• _Data provided_:
▬▬▬

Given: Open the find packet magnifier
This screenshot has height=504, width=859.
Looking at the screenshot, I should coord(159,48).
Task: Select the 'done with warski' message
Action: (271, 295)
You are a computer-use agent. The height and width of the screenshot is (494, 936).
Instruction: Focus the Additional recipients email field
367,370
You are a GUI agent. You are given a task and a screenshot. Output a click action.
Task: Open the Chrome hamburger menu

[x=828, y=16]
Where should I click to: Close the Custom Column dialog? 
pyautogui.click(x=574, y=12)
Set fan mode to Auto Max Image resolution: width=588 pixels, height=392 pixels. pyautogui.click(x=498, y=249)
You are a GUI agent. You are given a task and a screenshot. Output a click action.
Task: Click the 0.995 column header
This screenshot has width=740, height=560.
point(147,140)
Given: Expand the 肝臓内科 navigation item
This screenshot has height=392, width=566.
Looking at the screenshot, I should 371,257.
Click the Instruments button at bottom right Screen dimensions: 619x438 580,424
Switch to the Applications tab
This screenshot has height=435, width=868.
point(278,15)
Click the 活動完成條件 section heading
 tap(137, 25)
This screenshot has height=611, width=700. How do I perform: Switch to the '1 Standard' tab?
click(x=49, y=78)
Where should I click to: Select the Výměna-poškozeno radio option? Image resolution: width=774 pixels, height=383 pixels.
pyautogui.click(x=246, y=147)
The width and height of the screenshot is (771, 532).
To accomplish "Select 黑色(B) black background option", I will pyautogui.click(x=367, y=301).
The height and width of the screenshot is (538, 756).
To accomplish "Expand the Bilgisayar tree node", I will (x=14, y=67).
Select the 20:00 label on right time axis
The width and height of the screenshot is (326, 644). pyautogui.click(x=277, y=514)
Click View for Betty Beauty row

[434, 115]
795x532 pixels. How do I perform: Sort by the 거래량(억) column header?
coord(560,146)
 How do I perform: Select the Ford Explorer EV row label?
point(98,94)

▬▬▬

• _Work instruction_: Only the lines from the one bearing "The height and width of the screenshot is (538, 756)." through the end of the entries above belong in the answer, each one exactly as given.

• _Answer area_:
The height and width of the screenshot is (538, 756).
To accomplish "Expand the Bilgisayar tree node", I will (x=14, y=67).
Select the 20:00 label on right time axis
The width and height of the screenshot is (326, 644). pyautogui.click(x=277, y=514)
Click View for Betty Beauty row

[434, 115]
795x532 pixels. How do I perform: Sort by the 거래량(억) column header?
coord(560,146)
 How do I perform: Select the Ford Explorer EV row label?
point(98,94)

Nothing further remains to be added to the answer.